FIGURE 1.

Overview of study objectives and flow diagram of AUGUST-AHF cohort study. (A) Out of this study. Of the total population of AHF people with yiqi fumai lyophilized injection (YQFM), only a subset are included in randomized controlled trials (RCT), based on the RCT inclusion/exclusion criteria. For this study, the specific RCT of interest is the AUGUST-AHF RCT study, an ongoing RCT which also performed by our team, evaluating the efficacy of YQFM on long-term prognosis. The RCT generates results that inform clinical practice, and the anonymized raw data for the study will be made available to us. (B) Work will be performed in this study (AUGUST-AHF cohort study). This cohort study will comprise patients with AHF, and they will be divided into unexposed and exposed groups according to whether are taking YQFM in real clinical practice.
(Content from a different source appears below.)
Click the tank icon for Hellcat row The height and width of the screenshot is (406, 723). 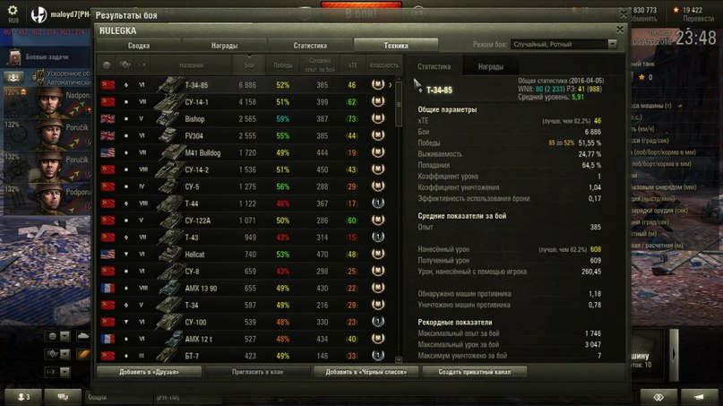coord(169,255)
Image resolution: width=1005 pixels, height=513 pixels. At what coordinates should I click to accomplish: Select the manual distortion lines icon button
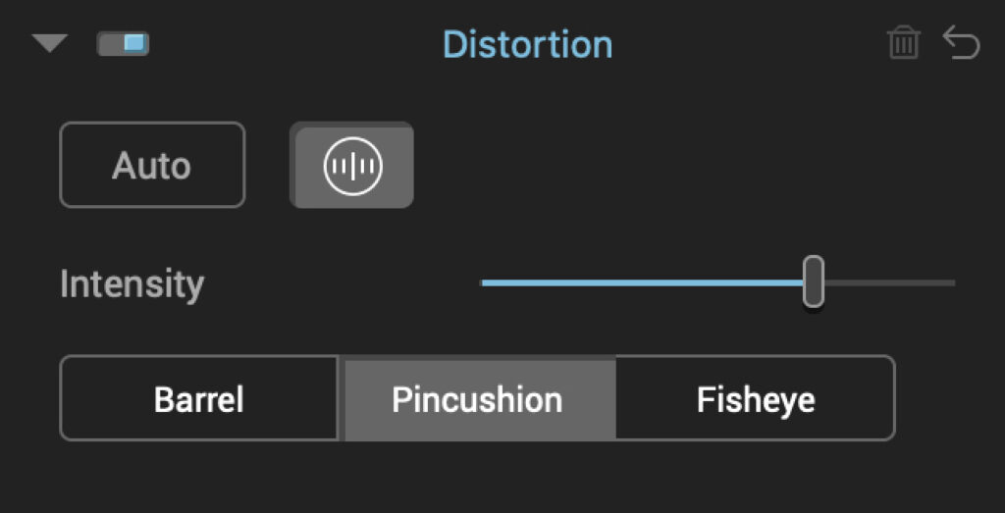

The primary outcome will be a composite of 90-day all-cause mortality or readmission for heart failure, which is the same as AUGUST-AHF RCT study. During 180- day follow-up, we will provide patients with smart watches to monitor their body weight, blood pressure, and heart rate. Smartphone-based clinical reporting applications will also be used to manage patients. Objective 1: thorough our cohort study, assess the effectiveness of YQFM on the 90-day mortality or readmission rate in patients with AHF in real-world setting. Objective 2 compare the result of our study with AUGUST-AHF RCT study. Objective 3 determine the representativeness of the AUGUST-AHF RCT study populations to real-world patients, and describe differences in the characteristics of patients who met the RCT eligibility and those not in AUGUST-AHF cohort study. AHF, acute heart failure; YQFM, yiqi fumai lyophilized injection; RCT, randomized controlled trial.